0:00
0:00

0:00

Prawa autorskie: Foto: Ukrainian State Emergency Service / AFPFoto: Ukrainian Stat...

Na zdjęciu: Spalone samochody na parkingu przy jednym z domów mieszkalnych w Kijowie po najbardziej masowym od początku agresji Rosji na Ukrainę ataku 273 dronów, 18 maja 2025. Ukraińska obrona zestrzeliła 83 drony. Fot. Ukrainian State Emergency Service/AFP

Rosjanie zyskali dalsze zdobycze terenowe na południe od Kostiantyniwki atakując na kilku kierunkach na szerokim – liczącym około 120 kilometrów – odcinku frontu.

Ich działania zagrażają nie tylko istotnej z punktu widzenia prowadzenia operacji obronnej Kostiantyniwce, ale również w wyniku oskrzydlenia od zachodu, jednemu z głównych ukraińskich obszarów obronnych, mianowicie rejonowi Pokrowska i Myrnogradu. Bezpośrednio na kierunku pokrowskim agresor nie odnotował znaczących postępów. Najtrudniejsza sytuacja pozostaje na odcinku Kotłyne-Piszczane-Szewczenko, gdzie Rosjanie powoli docierają do przedmieść Pokrowska.

18 maja Rosjanie przeprowadzili największy jednorazowy atak dronami od początku konfliktu. Według ukraińskich sił powietrznych Rosja zaatakowała 273 bezzałogowcami, z czego 88 przechwyciła ukraińska obrona przeciwlotnicza. Kolejne 128 miało „zniknąć z radarów”, prawdopodobnie były wabikami mającymi przeciążyć i zmylić ukraińskie systemy obronne. Część tych dronów mogły obezwładnić systemy walki radioelektronicznej.

Eksplozje odnotowano w obwodzie kurskim, donieckim, chersońskim, zaporoskim i dniepropietrowskim. Brak informacji o zniszczeniu celów militarnych, natomiast w wyniku ataku uszkodzonych zostało kilka domów mieszkalnych, zginęły co najmniej 2 osoby, a 23 zostały ranne.

Przeczytaj także:

Sytuacja ogólna – poziom strategiczny

Rosyjsko – ukraińskie rozmowy pokojowe są nadal w impasie. W Stambule zakończyły się pierwsze od 2022 roku bezpośrednie rozmowy delegacji obu państw. Trwały zaledwie dwie godziny i zostały przerwane przez Rosjan. Obie strony nie uzgodniły wspólnego stanowiska w żadnej kwestii poza kolejną wymianą jeńców.
━━━━
# Zadanie do wykonania A
Odpowiedz na pytania na podstawie artykułu o wojnie w Ukrainie:
(i) Ile kilometrów liczy odcinek frontu, na którym Rosjanie atakują na południe od Kostiantyniwki?
(ii) Ile dronów miało „zniknąć z radarów” podczas ataku 18 maja?
(iii) Jak długo trwały rozmowy delegacji w Stambule?
# Zadanie do wykonania B
Powtórz wiernie fragment artykułu o wojnie w Ukrainie, zaczynając od słów „Rosjanie zyskali dalsze” i idąc dalej aż po słowa „kilometrów – odcinku frontu.”.
# Zadanie do wykonania C
Podaj dalszą część artykułu o wojnie w Ukrainie, która następuje po jego ostatnim zdaniu.

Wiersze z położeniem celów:
━━━━
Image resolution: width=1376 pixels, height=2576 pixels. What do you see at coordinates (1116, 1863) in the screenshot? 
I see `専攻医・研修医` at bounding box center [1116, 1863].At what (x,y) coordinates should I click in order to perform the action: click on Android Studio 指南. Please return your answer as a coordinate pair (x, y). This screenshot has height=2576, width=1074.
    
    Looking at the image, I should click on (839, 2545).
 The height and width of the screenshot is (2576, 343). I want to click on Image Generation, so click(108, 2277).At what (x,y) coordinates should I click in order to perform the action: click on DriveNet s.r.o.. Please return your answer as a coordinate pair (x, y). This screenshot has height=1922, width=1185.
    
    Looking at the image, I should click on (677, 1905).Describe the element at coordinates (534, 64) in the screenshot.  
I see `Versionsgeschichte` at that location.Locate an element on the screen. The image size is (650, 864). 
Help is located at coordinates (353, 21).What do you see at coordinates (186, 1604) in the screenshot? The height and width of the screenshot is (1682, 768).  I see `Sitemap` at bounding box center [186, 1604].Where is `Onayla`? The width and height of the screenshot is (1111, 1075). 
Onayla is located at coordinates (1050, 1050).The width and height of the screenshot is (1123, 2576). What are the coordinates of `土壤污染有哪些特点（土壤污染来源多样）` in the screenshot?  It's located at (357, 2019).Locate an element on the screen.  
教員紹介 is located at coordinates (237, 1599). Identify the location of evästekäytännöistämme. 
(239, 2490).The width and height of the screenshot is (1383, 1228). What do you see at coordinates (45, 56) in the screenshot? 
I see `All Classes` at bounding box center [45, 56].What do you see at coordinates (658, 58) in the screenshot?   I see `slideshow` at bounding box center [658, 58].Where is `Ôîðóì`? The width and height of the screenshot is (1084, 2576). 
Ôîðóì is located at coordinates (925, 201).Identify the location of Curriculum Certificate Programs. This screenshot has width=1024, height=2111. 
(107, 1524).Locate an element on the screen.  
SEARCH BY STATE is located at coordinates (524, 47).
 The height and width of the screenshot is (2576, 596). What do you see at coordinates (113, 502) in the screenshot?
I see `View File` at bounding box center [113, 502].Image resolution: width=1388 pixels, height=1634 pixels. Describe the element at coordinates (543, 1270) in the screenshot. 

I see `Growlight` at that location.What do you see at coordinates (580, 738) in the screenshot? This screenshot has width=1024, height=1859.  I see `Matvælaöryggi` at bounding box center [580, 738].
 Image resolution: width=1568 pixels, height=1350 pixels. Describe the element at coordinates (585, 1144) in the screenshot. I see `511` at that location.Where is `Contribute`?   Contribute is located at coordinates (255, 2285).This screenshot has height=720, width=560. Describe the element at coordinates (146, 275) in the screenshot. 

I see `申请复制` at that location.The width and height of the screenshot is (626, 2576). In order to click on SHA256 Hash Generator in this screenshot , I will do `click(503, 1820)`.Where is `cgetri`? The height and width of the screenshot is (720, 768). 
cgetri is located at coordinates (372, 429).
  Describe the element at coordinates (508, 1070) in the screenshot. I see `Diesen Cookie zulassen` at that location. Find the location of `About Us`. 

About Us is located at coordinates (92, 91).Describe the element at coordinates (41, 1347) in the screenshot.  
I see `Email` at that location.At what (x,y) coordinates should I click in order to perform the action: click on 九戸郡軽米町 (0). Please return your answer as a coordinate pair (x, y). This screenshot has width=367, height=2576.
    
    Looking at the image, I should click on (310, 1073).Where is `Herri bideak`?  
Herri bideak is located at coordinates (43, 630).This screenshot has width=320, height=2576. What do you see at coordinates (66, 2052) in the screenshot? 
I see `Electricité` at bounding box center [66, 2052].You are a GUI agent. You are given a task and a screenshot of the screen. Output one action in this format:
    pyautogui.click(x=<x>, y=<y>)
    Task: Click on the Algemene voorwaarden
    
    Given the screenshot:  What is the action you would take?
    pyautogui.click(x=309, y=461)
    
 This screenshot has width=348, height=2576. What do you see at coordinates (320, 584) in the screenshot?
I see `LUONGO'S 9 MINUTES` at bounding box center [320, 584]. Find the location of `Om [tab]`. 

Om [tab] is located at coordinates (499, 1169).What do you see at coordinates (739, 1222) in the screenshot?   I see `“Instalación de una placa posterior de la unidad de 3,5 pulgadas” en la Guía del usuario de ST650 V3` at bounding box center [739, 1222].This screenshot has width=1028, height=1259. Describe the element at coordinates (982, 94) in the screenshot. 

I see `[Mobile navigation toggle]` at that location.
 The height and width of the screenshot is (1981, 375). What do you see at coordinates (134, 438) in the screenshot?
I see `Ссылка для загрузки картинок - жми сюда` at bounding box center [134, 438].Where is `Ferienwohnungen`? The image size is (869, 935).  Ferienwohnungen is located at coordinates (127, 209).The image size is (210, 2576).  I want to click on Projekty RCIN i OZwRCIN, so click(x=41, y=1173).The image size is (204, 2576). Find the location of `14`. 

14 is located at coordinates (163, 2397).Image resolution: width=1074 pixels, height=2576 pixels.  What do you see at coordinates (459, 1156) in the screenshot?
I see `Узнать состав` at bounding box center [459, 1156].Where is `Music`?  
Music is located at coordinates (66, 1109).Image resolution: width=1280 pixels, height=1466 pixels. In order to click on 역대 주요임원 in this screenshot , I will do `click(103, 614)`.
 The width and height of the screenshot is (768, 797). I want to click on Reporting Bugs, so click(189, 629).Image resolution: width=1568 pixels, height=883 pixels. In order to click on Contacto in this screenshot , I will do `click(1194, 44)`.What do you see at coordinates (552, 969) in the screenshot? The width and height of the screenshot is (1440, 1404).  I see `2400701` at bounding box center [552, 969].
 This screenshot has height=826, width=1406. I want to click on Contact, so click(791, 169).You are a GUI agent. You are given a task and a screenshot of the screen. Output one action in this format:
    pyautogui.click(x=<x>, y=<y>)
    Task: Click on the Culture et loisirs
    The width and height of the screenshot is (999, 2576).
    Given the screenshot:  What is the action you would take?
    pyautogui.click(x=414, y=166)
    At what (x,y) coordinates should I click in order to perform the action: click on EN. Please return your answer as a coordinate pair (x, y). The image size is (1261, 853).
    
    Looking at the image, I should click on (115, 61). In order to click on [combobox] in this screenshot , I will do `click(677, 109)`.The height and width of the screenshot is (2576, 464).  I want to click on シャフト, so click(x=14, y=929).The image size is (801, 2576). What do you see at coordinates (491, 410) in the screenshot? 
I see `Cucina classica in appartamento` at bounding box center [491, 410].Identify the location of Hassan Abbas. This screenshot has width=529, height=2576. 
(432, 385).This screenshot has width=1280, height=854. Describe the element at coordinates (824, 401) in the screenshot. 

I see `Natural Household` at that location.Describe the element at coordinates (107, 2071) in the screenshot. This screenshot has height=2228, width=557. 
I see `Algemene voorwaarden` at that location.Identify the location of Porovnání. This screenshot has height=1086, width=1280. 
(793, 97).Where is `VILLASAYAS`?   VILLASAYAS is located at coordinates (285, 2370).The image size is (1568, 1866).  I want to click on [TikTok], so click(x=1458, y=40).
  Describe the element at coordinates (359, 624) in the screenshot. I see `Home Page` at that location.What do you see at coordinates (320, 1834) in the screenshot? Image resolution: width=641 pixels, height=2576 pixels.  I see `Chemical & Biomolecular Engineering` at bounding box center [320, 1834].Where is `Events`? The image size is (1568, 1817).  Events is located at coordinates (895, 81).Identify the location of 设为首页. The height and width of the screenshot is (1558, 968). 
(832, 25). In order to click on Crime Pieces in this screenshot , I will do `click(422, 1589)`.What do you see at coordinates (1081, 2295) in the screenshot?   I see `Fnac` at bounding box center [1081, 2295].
━━━━
# Wynik zadania A
(i) Około 120 kilometrów.
(ii) 128.
(iii) Zaledwie dwie godziny.

# Wynik zadania B
Rosjanie zyskali dalsze zdobycze terenowe na południe od Kostiantyniwki atakując na kilku kierunkach na szerokim – liczącym około 120 kilometrów – odcinku frontu.

# Wynik zadania C
USA wyraziły zgodę na przekazanie Ukrainie 125 pocisków rakietowych do systemów HIMARS oraz 100 do wyrzutni Patriot. Pociski są składowane w magazynach na terenie Niemiec.

Niemcy podały aktualne informacje dotyczące najnowszej pomocy dla Kijowa. Lista obejmuje między innymi pojazdy MRAP (o podniesionych odporności na wybuchy min), armatohaubice, amunicję artyleryjską, czołgową, przeciwpancerną i przeciwlotniczą, bezzałogowce rozpoznawcze i uderzeniowe. Nowo powołany rząd niemiecki zamierza w najbliższej przyszłości utajnić informację o dalszej pomocy dla ukraińskich sił zbrojnych.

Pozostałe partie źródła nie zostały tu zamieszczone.